* AIM:
Continue the exercise sheet on the Solidity hash-time-lock store of ether, picking up right after its final sentence.

* PASSAGE PROVIDED:
'''

Completing the following exercises can give you a bonus of up to 5 points in the upcoming semester exam. The first part is concerned with the implementation of a hash-time-lock store of ether in Solidity. The second part is concerned with the exploitation of an insecure wallet.

1. Hash-Time-Lock Store of Ether

1.1. Solidity Implementation (2P)

Implement a hash-time-lock store of ether as a Solidity smart contract. It must implement the interface in file contracts/Store.sol. Your contract should enable users to deposit ether with a hash-time-lock, claimable within a duration specified by the depositor. After the claim period has timed out, the depositor should be able to recover his funds.

  • When deposit is called, the amount of attached ether and the submitted lock should be stored. Make sure that repeated calls with the same lock increase the locked amount and that the timeout for this lock is reset. Repeated calls for the same lock must be sent by the same depositor. A Deposited event should be emitted.

'''

* DATA EXTRACT:
'''

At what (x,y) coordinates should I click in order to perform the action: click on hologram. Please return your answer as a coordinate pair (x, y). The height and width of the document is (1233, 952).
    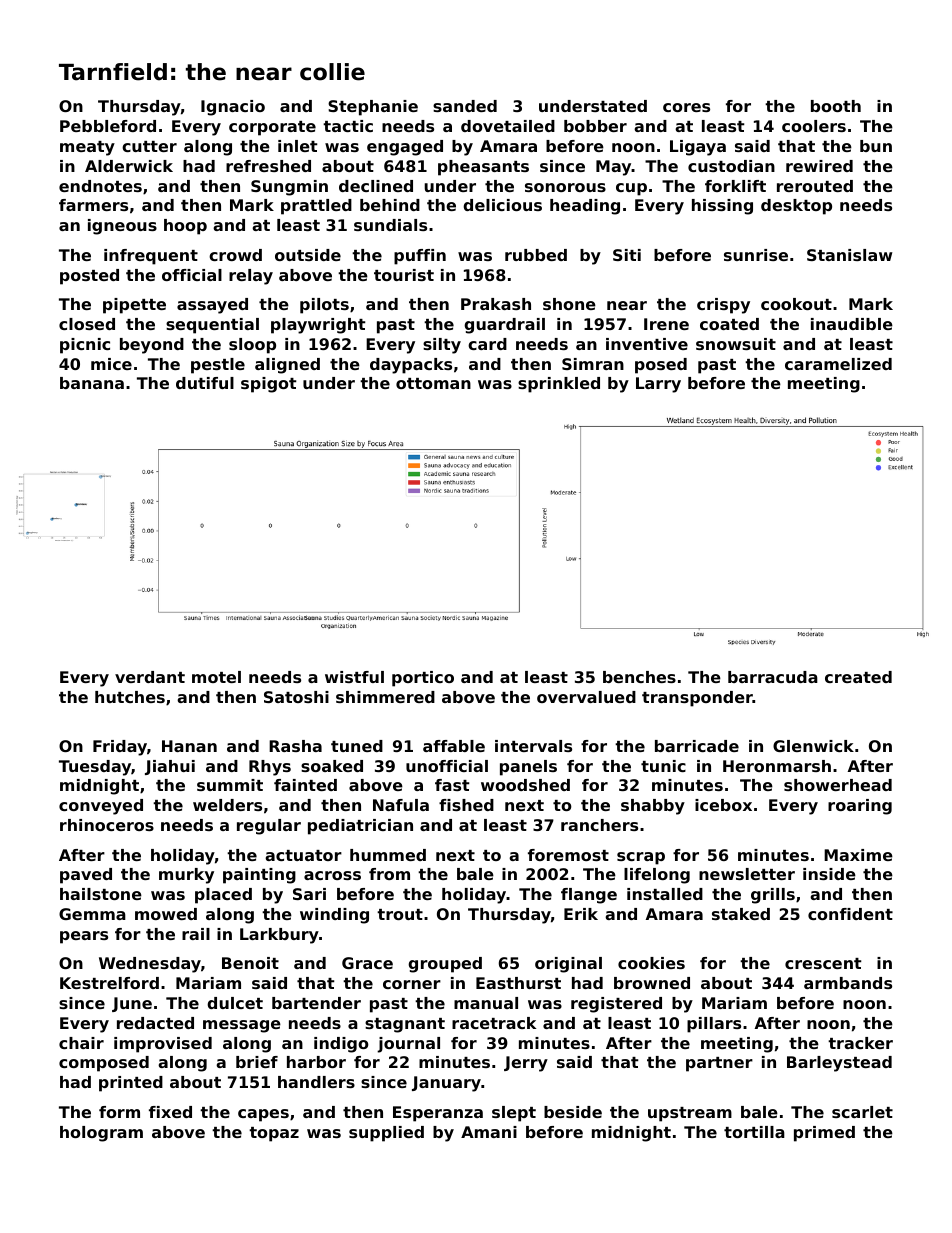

'''

* WRITTEN RESPONSE:
  • When claim is called, require that there is some ether stored at the corresponding lock = keccak256(key) and that the claim period is not over, yet. If successful, send the stored ether for the lock to the sender of the claim call. A Claimed event should be emitted.
  • When recover is called, check that the claim period for this lock is over and that the sender of the transaction is the initial depositor.

Remember to perform all necessary security require checks and state changes. Once a lock has been claimed or recovered, it should not be possible to deposit to the same lock again. Make sure that your implementation is as secure as possible, e.g., it does not allow unintended or double payouts etc.

Deploy your contract to the Ropsten testnet. Get ether from a so-called testnet faucet. Contact us if you are having trouble getting some testnet ether. You will have to submit the address of your deployed contract, as we are going to run a test-suite against it.

1.2. Security Issues (0.5 P)

Explain the security issues that this type of hash-locking on Ethereum exhibits.

2. Wallet Exploit

In this exercise, you will make some money by exploiting an insecure wallet. The wallet from file contracts/Wallet.sol is deployed in the Ropsten testnet at address 0x9790831d13a49CF9BF62271D4aa5CfaC41CB0B0B. It is your job to exploit the vulnerability of the wallet to make some extra Ether. However, you may not be to greedy, otherwise the contract might block your attack.

2.1. Insecure Wallet (0.5 P)

Explain why the wallet from file contracts/Wallet.sol is insecure.

2.2. Exploit (2 P)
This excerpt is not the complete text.